Cette nouveauté extraordinaire attire de plus en plus nos incontournables médias… capitalistes (dont les enquêteurs sincères-sympas sont toujours bien accueillis dans les SEL). C’est nouveau, croient-ils, ça devrait donc se vendre bien.

LE TROC EST MEDIATIQUE.

En France, dans le courant de l’année 1993, la journaliste Anne FIESS assure la conception et la parution d’une rubrique consacrée au troc dans un cahier mensuel de la revue "ACTUEL". Les annonceurs étaient tenus de soigner la rédaction des textes et d’assurer la réciprocité des offres et demandes dans les échanges proposés.
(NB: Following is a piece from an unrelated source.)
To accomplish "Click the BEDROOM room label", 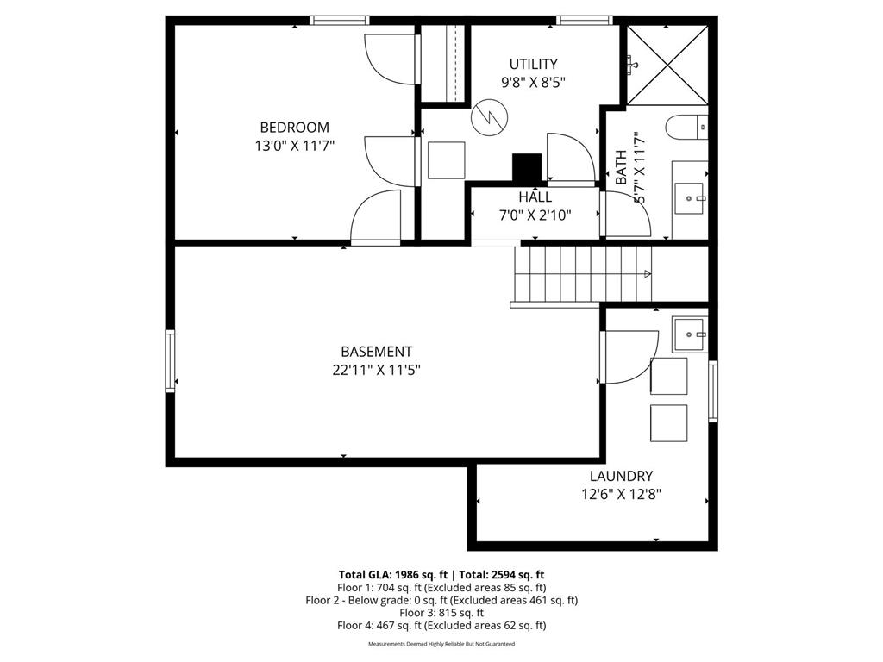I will (294, 128).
Cette première tentative laborieuse fut suivie par celle du quotidien "Le JOUR", disparu depuis. Une rubrique "troc" suscite une cinquantaine de lettres quotidiennes et concerne surtout le petit électro-ménager et les services. Les participants semblent motivés par le souci d’éviter les "gâchis", de ne pas jeter des objets "en double", ou démodés mais encore en état de servir.
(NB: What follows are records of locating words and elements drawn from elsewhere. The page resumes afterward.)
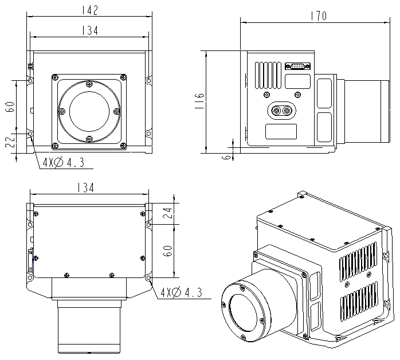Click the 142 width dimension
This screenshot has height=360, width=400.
click(90, 10)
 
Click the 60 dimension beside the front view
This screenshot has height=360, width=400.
click(10, 107)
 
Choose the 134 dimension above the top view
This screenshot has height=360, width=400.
click(90, 188)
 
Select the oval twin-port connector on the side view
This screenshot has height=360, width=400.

Cette tendance est ensuite confirmée par les lecteurs du journal TROC TOUT, lancé en mars 1994, par un journaliste qui réalisait là un vieux rêve. Consacrée exclusivement au troc, cette publication fut un véritable succés de curiosité pour ses premiers numéros, mais a du cesser sa parution pour une durée non déterminée. TROC TOUT a permis de cibler un lectorat composé de collectionneurs, de propriétaires de choses "invendables", et aussi de personnes démunies proposant, en hiver surtout, des échanges de services contre nourriture ou vêtements.

La télévision a offert une émission hebdomadaire (troc-moi-tout, chaîne 3) assez marginale par rapport à la masse des programmes diffusés. Depuis peu, de nombreux reportages sur le mouvement SEL se succèdent sur les diverses chaînes, dans nos quotidiens et revues. Alors, le troc… nouvelle règle du jeu ou vrai projet social ?

LE TROC… PROJET SOCIAL ?

Le troc n’est pas, en lui même, un projet politique et social capable d’affronter les machineries capitalistiques ou autres… Il pourrait-être tout au plus un lieu de résistance, (de Résistance pour les plus anciens d’entre nous). De brillants intellectuels médiatiques y verront le laboratoire où se prépare l’émergence d’un futur planétaire différent, composante de ce 21ème siècle mystique annonçé par l’un de leurs célèbres prédécesseurs.. Celles et ceux qui ont encore foi en la sagesse humaine, et pas deux pieds dans le même sabot ont -nous le croyons- initié l’action, entre-eux, doucement, gentiment,… et nous invitent à les rejoindre.

Et là, il suffit de pousser l’analyse pour comprendre que l’humanité, menée par son instinct de survie, expérimente enfin la mise en œuvre d’un véritable changement de civilisation.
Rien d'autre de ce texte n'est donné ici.